# Anyone try this dog food out?



## northdakotakid (May 12, 2004)

http://www.bluebuff.com/products/dogs_a ... reed.shtml
My brother in law is switching to...ter nuttrient content
Anyone have any facts?


----------



## BIRDSHOOTER (Jul 18, 2005)

I think your referring to the Blue Buffalo Company. Your link doesn't seem to work for me so here is one to try: http://www.bluebuff.com/products/dogs.shtml

I am currently feeding their large breed puppy formula to my 10 month old. I think it's a good feed, but pricey. The ingredients seem good, definitely a dense feed calorie wise. After this bag is finished though I am going to start him on an adult formula of another brand.
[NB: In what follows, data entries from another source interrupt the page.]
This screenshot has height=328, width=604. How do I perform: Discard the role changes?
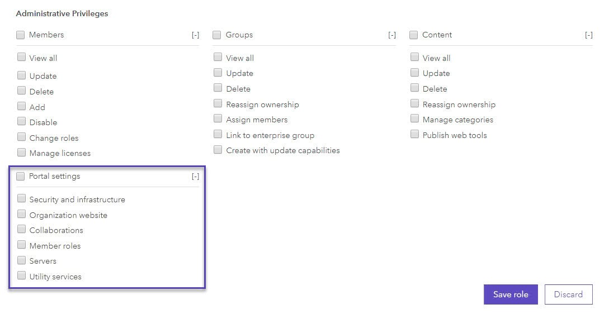(568, 294)
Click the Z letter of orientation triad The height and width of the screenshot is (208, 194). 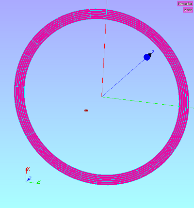(30, 178)
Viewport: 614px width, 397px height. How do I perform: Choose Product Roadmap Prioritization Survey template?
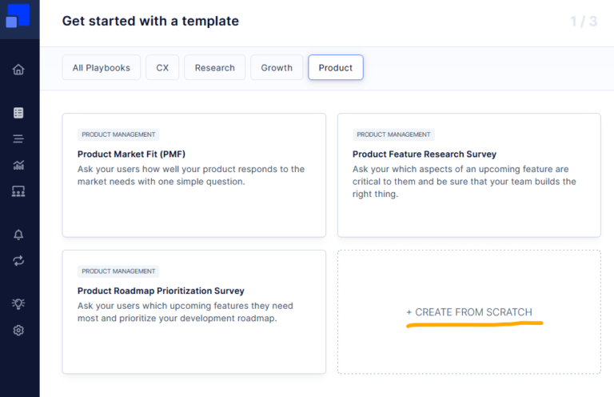click(193, 311)
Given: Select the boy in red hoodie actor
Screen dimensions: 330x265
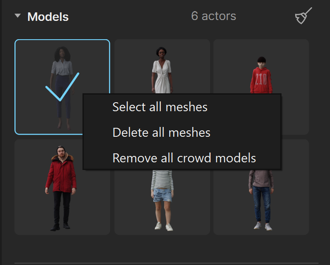Looking at the screenshot, I should [x=261, y=66].
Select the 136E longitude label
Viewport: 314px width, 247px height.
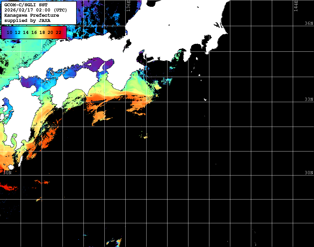pos(128,6)
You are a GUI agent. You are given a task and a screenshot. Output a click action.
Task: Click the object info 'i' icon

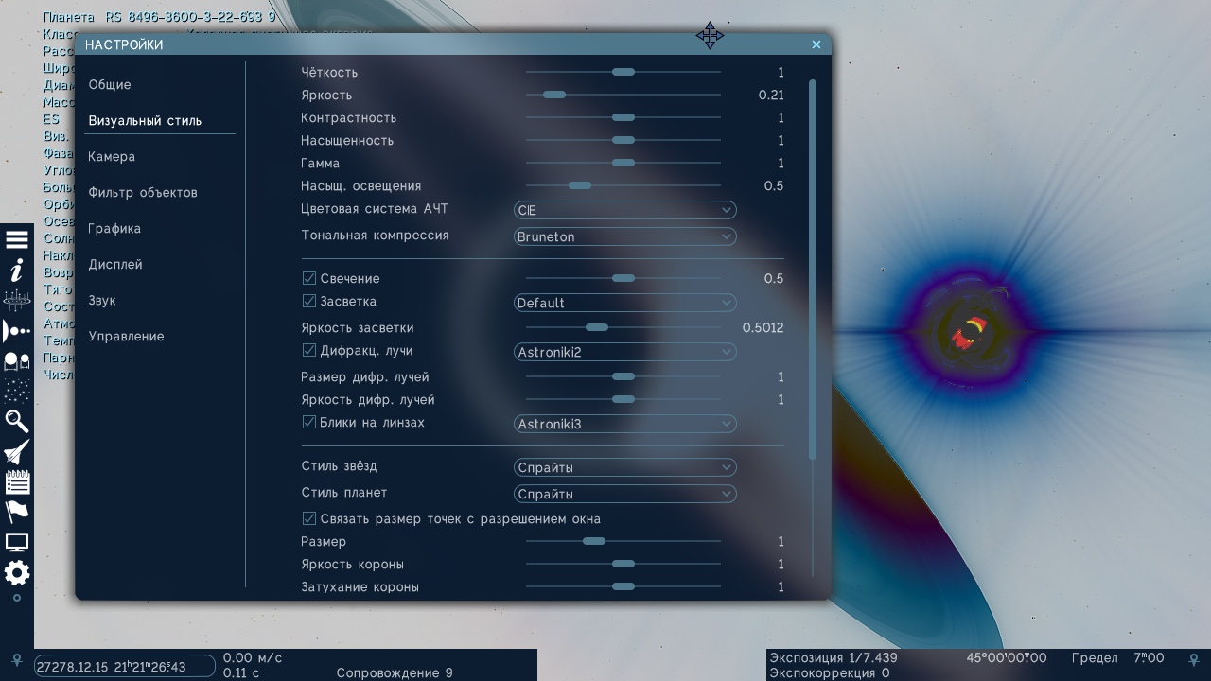17,271
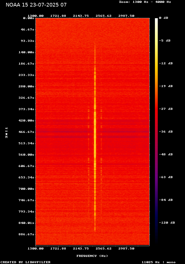The height and width of the screenshot is (264, 185).
Task: Click the dB color gradient bar
Action: 156,131
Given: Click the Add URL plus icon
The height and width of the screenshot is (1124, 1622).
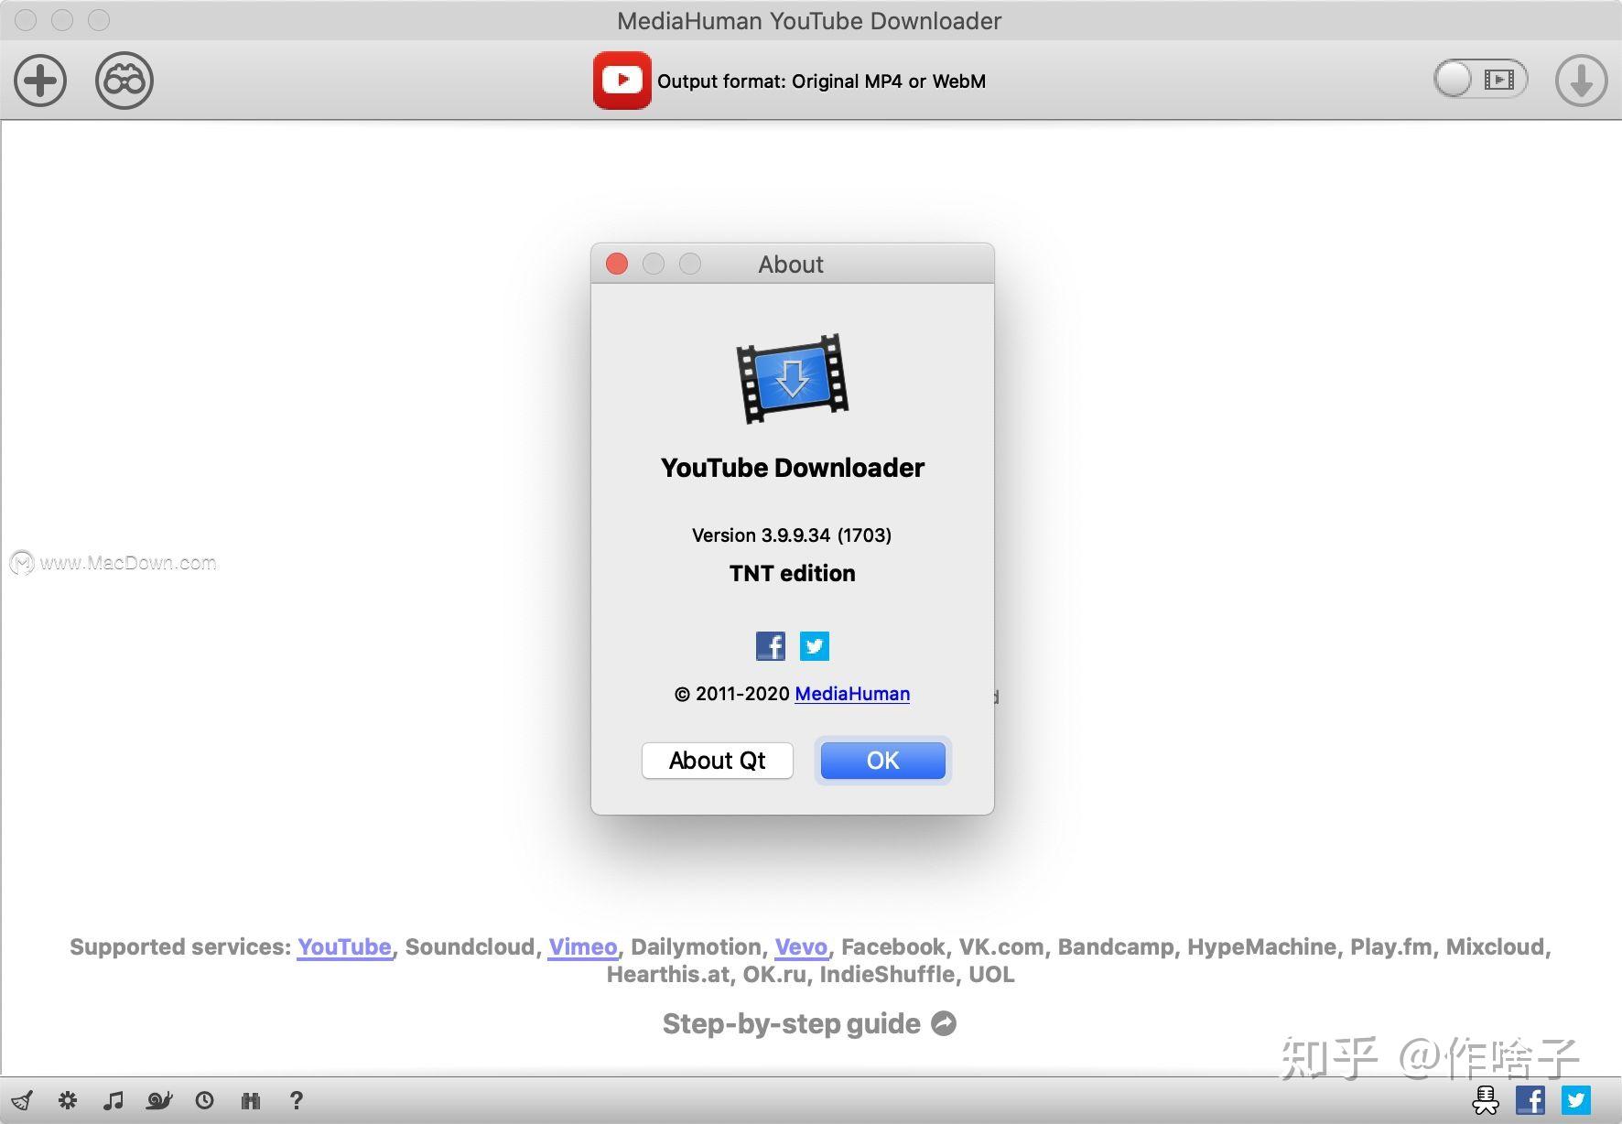Looking at the screenshot, I should coord(40,81).
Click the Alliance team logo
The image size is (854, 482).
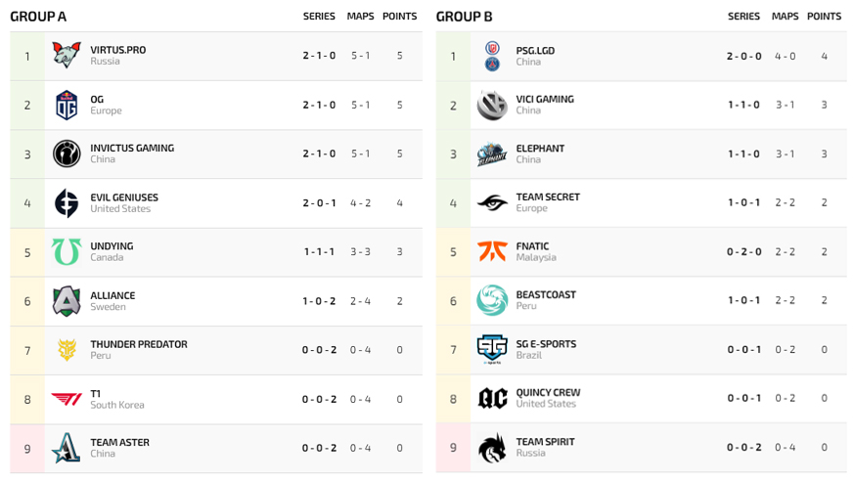pos(67,301)
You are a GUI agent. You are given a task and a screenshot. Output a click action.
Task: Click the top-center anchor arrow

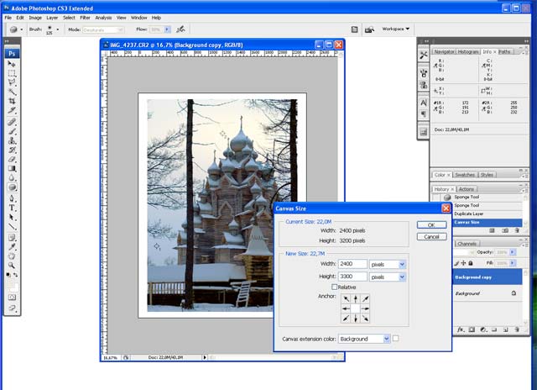[355, 299]
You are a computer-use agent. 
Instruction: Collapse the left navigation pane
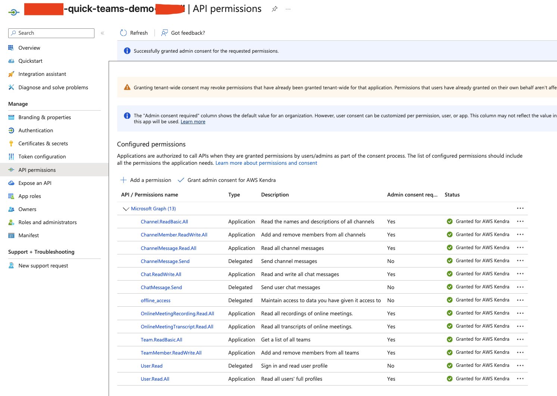click(103, 33)
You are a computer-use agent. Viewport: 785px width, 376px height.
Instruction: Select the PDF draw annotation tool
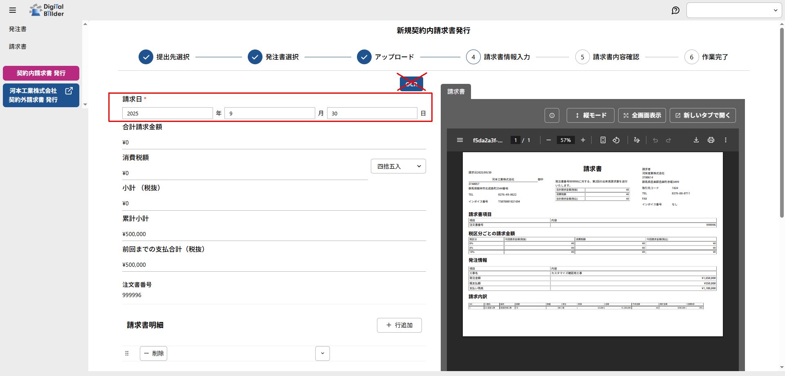(637, 140)
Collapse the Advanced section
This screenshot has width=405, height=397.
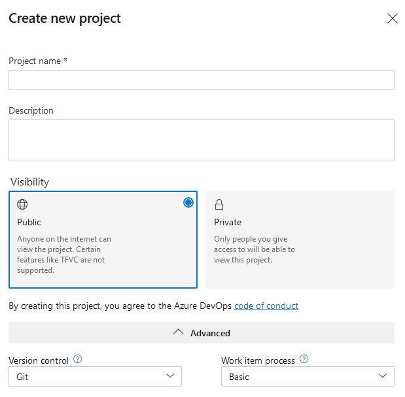pos(201,332)
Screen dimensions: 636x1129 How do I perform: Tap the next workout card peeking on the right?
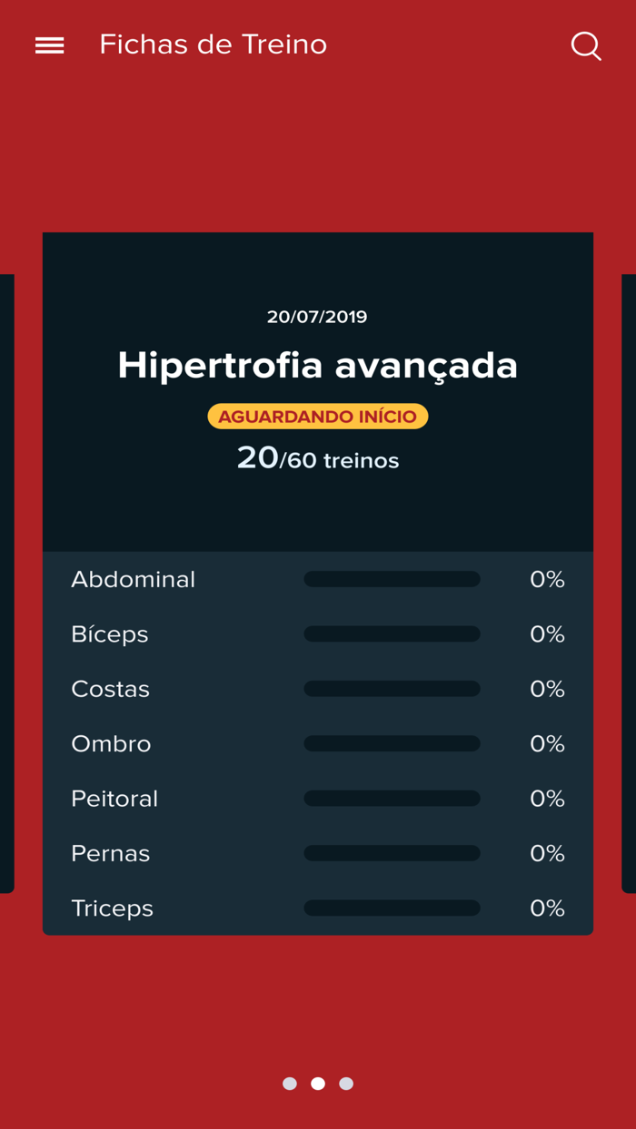point(629,581)
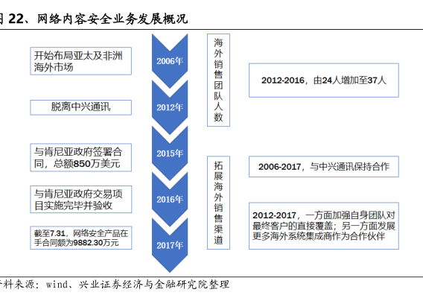Click the 2012-2016 由24人增加至37人 box
This screenshot has width=423, height=301.
324,80
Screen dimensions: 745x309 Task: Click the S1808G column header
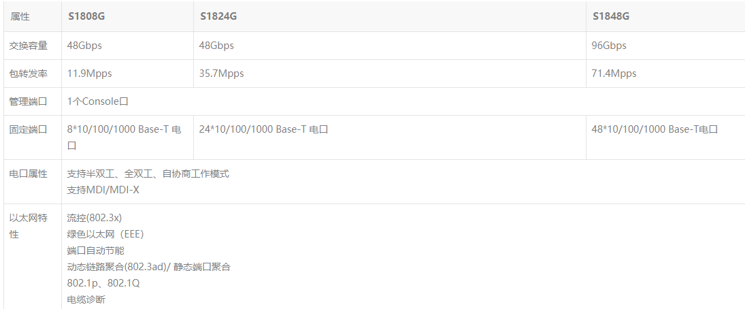[x=86, y=16]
Too pricey for me.

I don't know if it was the food or just the fact that the dog inhales his food so fast, but he had some mighty nasty gas on this brand of food. Coat, energy, and stools were fine, just that paint peeling gas that got to me. uke:


----------



## bear_dog (Dec 30, 2005)

Try to get[ fisher creek ] brand dog food.We have very good results with there 26/18 meat base and it cost about $15.00 for a 50# bag.Very good feed. And if your dog is real active they have a 24/20 all poultry for about $16. or $17.00 for 50# Bear Dog


----------



## tatonka (Sep 1, 2006)

I've researched most all of the name brands out there... I breed dogs, so I want the best food at an affordable price. I've tried a lot of them over the years. The best I've found that is available in my area is Diamond Brand Dog foods. They have several different formulas to choose from depending on the size of your dog, age, energy requirements, etc. This is a quality dog food and my dogs do great on it.....lots of energy, great coats, and the stools are firm and compact. I've never had any significant health problems with any of my dogs or pups... I've never had any Hip dysplasia, eye problems, skin problems, etc. and my dogs longevity has been excellent. I've had dogs that are still hunting at 14 and 15 years of age (on a limited basis, of course). This all tells me I'm feeding some pretty good stuff.

When evaluating dog food, read the labels......you want the list of ingredients to start with meat, lamb, or chicken. If it lists corn first, look for something else.

Price is not a significant factor if you only have one dog.....but it is if you are feeding several!!! Keep in mind that with a quality/premium dog food you feed less per day. This stuff is packed full of nutrition. I've read that a human can survive for 6 weeks on a 40 pound bag of the good stuff. Chow down!!


----------